** Request **
Give every line of the listing below as a numbered list, omitting any blank lines.

........

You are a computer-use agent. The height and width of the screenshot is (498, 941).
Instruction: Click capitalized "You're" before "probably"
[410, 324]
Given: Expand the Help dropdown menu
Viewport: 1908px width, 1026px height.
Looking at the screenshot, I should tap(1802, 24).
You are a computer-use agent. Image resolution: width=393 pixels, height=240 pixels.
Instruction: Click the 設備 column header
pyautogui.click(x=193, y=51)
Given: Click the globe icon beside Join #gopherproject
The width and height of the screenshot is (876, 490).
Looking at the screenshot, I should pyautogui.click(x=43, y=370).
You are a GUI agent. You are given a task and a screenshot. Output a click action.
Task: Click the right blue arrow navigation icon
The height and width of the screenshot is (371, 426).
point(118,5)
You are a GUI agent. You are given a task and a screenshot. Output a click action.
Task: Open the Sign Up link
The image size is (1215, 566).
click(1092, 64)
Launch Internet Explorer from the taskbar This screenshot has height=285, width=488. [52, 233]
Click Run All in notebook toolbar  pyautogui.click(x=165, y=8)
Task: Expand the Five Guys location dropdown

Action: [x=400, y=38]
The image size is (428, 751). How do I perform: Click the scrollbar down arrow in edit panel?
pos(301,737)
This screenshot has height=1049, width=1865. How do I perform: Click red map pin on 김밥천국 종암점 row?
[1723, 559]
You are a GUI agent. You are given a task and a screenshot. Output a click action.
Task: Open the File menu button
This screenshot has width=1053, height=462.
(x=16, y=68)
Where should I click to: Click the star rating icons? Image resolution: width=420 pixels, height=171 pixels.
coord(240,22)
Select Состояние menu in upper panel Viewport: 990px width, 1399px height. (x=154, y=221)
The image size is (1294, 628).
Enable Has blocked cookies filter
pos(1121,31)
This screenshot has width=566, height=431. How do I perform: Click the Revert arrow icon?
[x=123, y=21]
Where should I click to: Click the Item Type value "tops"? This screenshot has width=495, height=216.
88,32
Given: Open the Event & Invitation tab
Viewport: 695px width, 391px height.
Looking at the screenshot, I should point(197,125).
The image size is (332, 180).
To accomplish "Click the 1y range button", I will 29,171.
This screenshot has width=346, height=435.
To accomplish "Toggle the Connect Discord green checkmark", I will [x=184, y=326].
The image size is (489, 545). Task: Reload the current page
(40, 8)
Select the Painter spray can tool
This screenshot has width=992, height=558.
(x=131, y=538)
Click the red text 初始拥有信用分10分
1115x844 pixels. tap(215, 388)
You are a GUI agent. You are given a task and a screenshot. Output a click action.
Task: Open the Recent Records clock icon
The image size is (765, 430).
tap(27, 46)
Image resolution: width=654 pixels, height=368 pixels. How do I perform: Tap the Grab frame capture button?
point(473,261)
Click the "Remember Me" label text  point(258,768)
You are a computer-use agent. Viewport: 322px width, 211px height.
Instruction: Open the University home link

........

** Task solution **
1. You are a computer-use agent. The height and width of the screenshot is (498, 941).
2. Instruction: Click capitalized "You're" before "probably"
3. [410, 324]
4. Given: Expand the Help dropdown menu
5. Viewport: 1908px width, 1026px height.
6. Looking at the screenshot, I should tap(1802, 24).
7. You are a computer-use agent. Image resolution: width=393 pixels, height=240 pixels.
8. Instruction: Click the 設備 column header
9. pyautogui.click(x=193, y=51)
10. Given: Click the globe icon beside Join #gopherproject
11. The width and height of the screenshot is (876, 490).
12. Looking at the screenshot, I should pyautogui.click(x=43, y=370).
13. You are a GUI agent. You are given a task and a screenshot. Output a click action.
14. Task: Click the right blue arrow navigation icon
15. The height and width of the screenshot is (371, 426).
16. point(118,5)
17. You are a GUI agent. You are given a task and a screenshot. Output a click action.
18. Task: Open the Sign Up link
19. The image size is (1215, 566).
20. click(1092, 64)
21. Launch Internet Explorer from the taskbar This screenshot has height=285, width=488. [52, 233]
22. Click Run All in notebook toolbar  pyautogui.click(x=165, y=8)
23. Task: Expand the Five Guys location dropdown
24. Action: [x=400, y=38]
25. The image size is (428, 751). How do I perform: Click the scrollbar down arrow in edit panel?
26. pos(301,737)
27. This screenshot has height=1049, width=1865. How do I perform: Click red map pin on 김밥천국 종암점 row?
28. [1723, 559]
29. You are a GUI agent. You are given a task and a screenshot. Output a click action.
30. Task: Open the File menu button
31. This screenshot has width=1053, height=462.
32. (x=16, y=68)
33. Where should I click to: Click the star rating icons? Image resolution: width=420 pixels, height=171 pixels.
34. coord(240,22)
35. Select Состояние menu in upper panel Viewport: 990px width, 1399px height. (x=154, y=221)
36. The image size is (1294, 628).
37. Enable Has blocked cookies filter
38. pos(1121,31)
39. This screenshot has width=566, height=431. How do I perform: Click the Revert arrow icon?
40. [x=123, y=21]
41. Where should I click to: Click the Item Type value "tops"? This screenshot has width=495, height=216.
42. 88,32
43. Given: Open the Event & Invitation tab
44. Viewport: 695px width, 391px height.
45. Looking at the screenshot, I should point(197,125).
46. The image size is (332, 180).
47. To accomplish "Click the 1y range button", I will 29,171.
48. This screenshot has width=346, height=435.
49. To accomplish "Toggle the Connect Discord green checkmark", I will [x=184, y=326].
50. The image size is (489, 545). Task: Reload the current page
51. (40, 8)
52. Select the Painter spray can tool
53. This screenshot has width=992, height=558.
54. (x=131, y=538)
55. Click the red text 初始拥有信用分10分
56. 1115x844 pixels. tap(215, 388)
57. You are a GUI agent. You are given a task and a screenshot. Output a click action.
58. Task: Open the Recent Records clock icon
59. The image size is (765, 430).
60. tap(27, 46)
61. Image resolution: width=654 pixels, height=368 pixels. How do I perform: Tap the Grab frame capture button?
62. point(473,261)
63. Click the "Remember Me" label text  point(258,768)
64. You are a computer-use agent. Viewport: 322px width, 211px height.
65. Instruction: Open the University home link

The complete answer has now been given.